§ Work to be completed: Write every line of the records below as a JSON list of strings, one string per line, with blank lines dropped. Leave the pictures out.

§ Data listing:
:::::
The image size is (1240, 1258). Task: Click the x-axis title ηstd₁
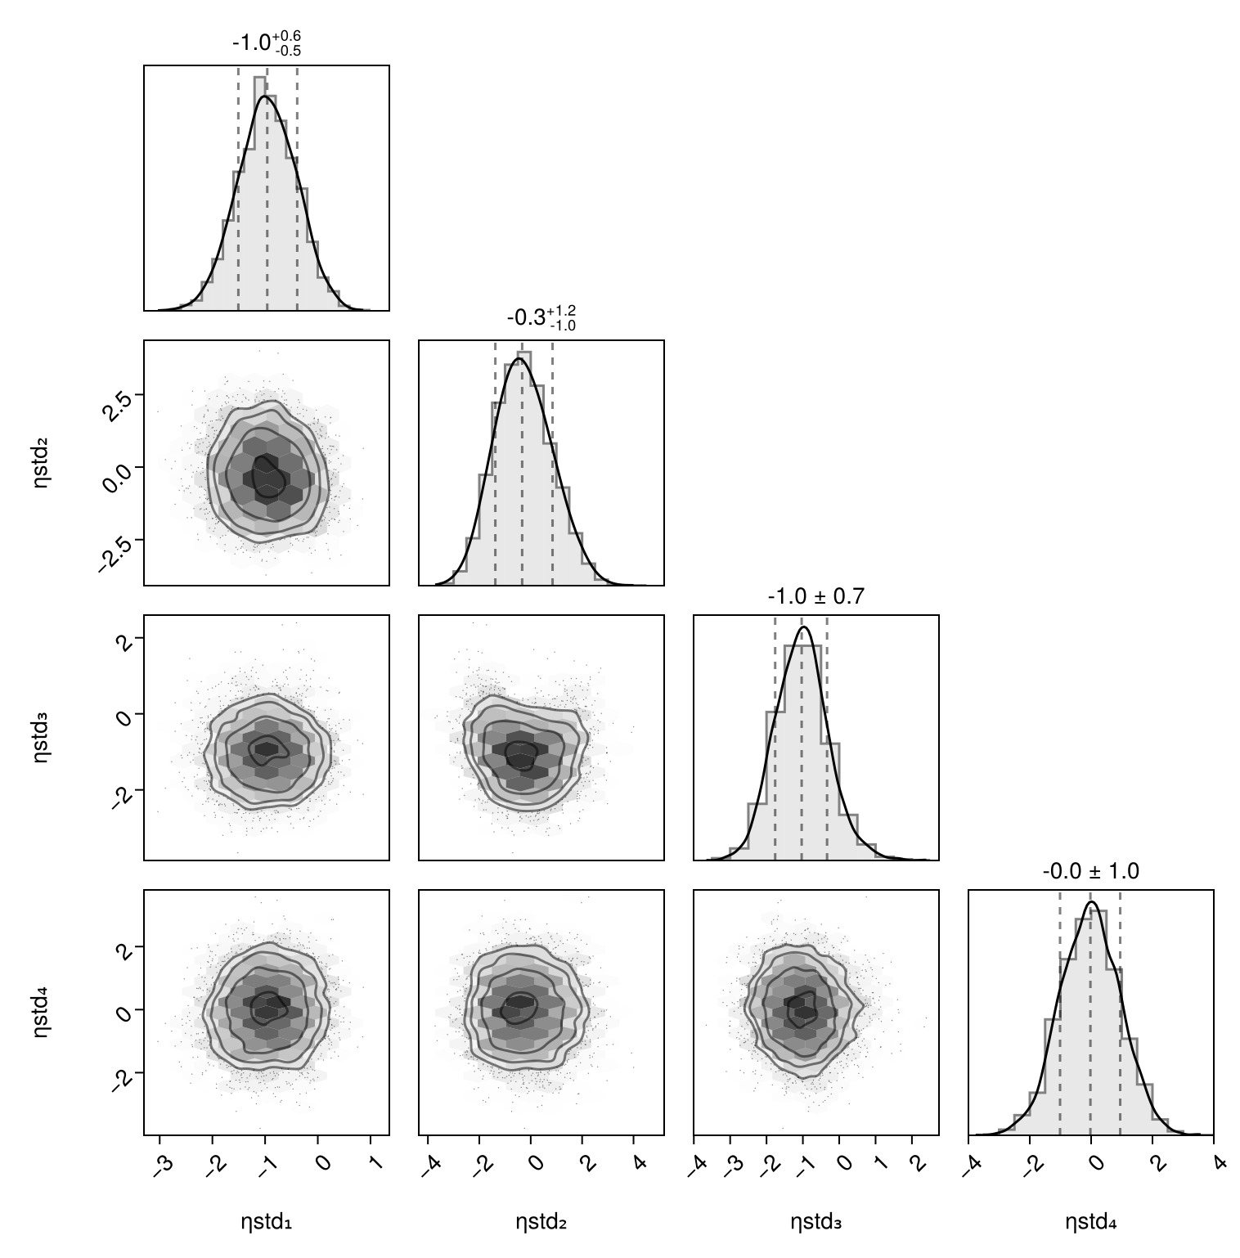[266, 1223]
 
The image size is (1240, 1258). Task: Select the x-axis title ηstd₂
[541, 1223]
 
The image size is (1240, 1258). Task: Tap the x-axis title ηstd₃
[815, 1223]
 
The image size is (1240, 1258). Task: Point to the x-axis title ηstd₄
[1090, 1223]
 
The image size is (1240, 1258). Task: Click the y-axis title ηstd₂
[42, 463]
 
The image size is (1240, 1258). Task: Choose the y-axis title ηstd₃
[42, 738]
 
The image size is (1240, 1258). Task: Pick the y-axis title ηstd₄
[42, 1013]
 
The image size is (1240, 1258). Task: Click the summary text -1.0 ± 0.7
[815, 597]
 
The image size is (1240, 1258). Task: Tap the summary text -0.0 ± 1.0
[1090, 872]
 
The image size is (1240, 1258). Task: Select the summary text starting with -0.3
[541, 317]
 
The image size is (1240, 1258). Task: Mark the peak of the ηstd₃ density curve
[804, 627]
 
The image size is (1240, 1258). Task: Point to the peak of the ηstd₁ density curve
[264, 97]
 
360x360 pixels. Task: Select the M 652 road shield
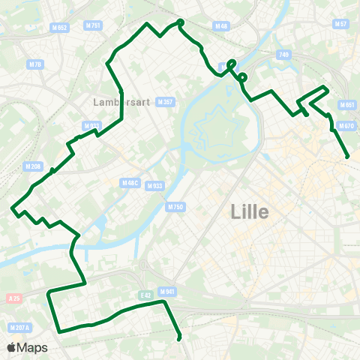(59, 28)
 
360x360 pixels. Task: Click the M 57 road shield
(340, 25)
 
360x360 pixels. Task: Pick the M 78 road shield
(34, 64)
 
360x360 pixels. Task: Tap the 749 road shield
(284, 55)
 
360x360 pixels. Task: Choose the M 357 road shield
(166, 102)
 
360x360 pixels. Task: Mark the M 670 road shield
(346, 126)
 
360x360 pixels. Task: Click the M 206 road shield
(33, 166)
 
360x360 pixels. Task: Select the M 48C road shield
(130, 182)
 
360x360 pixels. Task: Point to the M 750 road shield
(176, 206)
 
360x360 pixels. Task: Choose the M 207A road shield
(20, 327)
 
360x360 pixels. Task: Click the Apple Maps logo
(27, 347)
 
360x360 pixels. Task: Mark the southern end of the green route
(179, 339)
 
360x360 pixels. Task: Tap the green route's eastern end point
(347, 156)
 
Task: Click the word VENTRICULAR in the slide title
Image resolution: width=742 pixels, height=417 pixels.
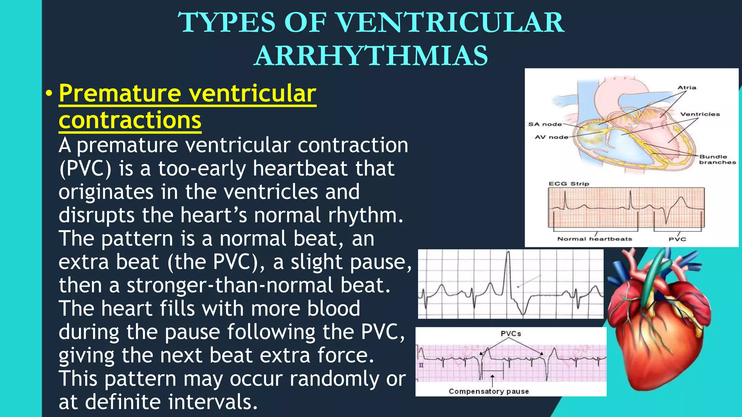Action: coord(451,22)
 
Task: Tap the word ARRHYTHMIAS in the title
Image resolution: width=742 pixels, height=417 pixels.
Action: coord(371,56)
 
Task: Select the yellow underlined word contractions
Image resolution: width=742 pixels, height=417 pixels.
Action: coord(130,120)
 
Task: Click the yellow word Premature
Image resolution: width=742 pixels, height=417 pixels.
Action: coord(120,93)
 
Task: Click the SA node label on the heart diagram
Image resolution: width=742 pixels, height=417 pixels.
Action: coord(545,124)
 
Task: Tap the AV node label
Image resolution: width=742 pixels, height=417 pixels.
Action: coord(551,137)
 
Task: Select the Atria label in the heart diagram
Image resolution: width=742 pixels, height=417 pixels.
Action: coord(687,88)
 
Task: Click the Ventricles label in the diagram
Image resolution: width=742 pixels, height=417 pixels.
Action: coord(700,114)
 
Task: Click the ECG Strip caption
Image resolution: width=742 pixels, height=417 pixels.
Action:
:::::
§ Solution to the exercise:
[
  "The image size is (1240, 1258). Task: Click the x-axis title ηstd₁",
  "[266, 1223]",
  "The image size is (1240, 1258). Task: Select the x-axis title ηstd₂",
  "[541, 1223]",
  "The image size is (1240, 1258). Task: Tap the x-axis title ηstd₃",
  "[815, 1223]",
  "The image size is (1240, 1258). Task: Point to the x-axis title ηstd₄",
  "[1090, 1223]",
  "The image size is (1240, 1258). Task: Click the y-axis title ηstd₂",
  "[42, 463]",
  "The image size is (1240, 1258). Task: Choose the y-axis title ηstd₃",
  "[42, 738]",
  "The image size is (1240, 1258). Task: Pick the y-axis title ηstd₄",
  "[42, 1013]",
  "The image size is (1240, 1258). Task: Click the summary text -1.0 ± 0.7",
  "[815, 597]",
  "The image size is (1240, 1258). Task: Tap the summary text -0.0 ± 1.0",
  "[1090, 872]",
  "The image size is (1240, 1258). Task: Select the summary text starting with -0.3",
  "[541, 317]",
  "The image size is (1240, 1258). Task: Mark the peak of the ηstd₃ density curve",
  "[804, 627]",
  "The image size is (1240, 1258). Task: Point to the peak of the ηstd₁ density curve",
  "[264, 97]",
  "360x360 pixels. Task: Select the M 652 road shield",
  "(59, 28)",
  "360x360 pixels. Task: Click the M 57 road shield",
  "(340, 25)",
  "360x360 pixels. Task: Pick the M 78 road shield",
  "(34, 64)",
  "360x360 pixels. Task: Tap the 749 road shield",
  "(284, 55)",
  "360x360 pixels. Task: Choose the M 357 road shield",
  "(166, 102)",
  "360x360 pixels. Task: Mark the M 670 road shield",
  "(346, 126)",
  "360x360 pixels. Task: Click the M 206 road shield",
  "(33, 166)",
  "360x360 pixels. Task: Select the M 48C road shield",
  "(130, 182)",
  "360x360 pixels. Task: Point to the M 750 road shield",
  "(176, 206)",
  "360x360 pixels. Task: Choose the M 207A road shield",
  "(20, 327)",
  "360x360 pixels. Task: Click the Apple Maps logo",
  "(27, 347)",
  "360x360 pixels. Task: Mark the southern end of the green route",
  "(179, 339)",
  "360x360 pixels. Task: Tap the green route's eastern end point",
  "(347, 156)",
  "Task: Click the word VENTRICULAR in the slide title",
  "Image resolution: width=742 pixels, height=417 pixels.",
  "Action: coord(451,22)",
  "Task: Tap the word ARRHYTHMIAS in the title",
  "Image resolution: width=742 pixels, height=417 pixels.",
  "Action: coord(371,56)",
  "Task: Select the yellow underlined word contractions",
  "Image resolution: width=742 pixels, height=417 pixels.",
  "Action: coord(130,120)",
  "Task: Click the yellow word Premature",
  "Image resolution: width=742 pixels, height=417 pixels.",
  "Action: coord(120,93)",
  "Task: Click the SA node label on the heart diagram",
  "Image resolution: width=742 pixels, height=417 pixels.",
  "Action: coord(545,124)",
  "Task: Tap the AV node label",
  "Image resolution: width=742 pixels, height=417 pixels.",
  "Action: coord(551,137)",
  "Task: Select the Atria label in the heart diagram",
  "Image resolution: width=742 pixels, height=417 pixels.",
  "Action: coord(687,88)",
  "Task: Click the Ventricles label in the diagram",
  "Image resolution: width=742 pixels, height=417 pixels.",
  "Action: coord(700,114)",
  "Task: Click the ECG Strip caption",
  "Image resolution: width=742 pixels, height=417 pixels.",
  "Action:"
]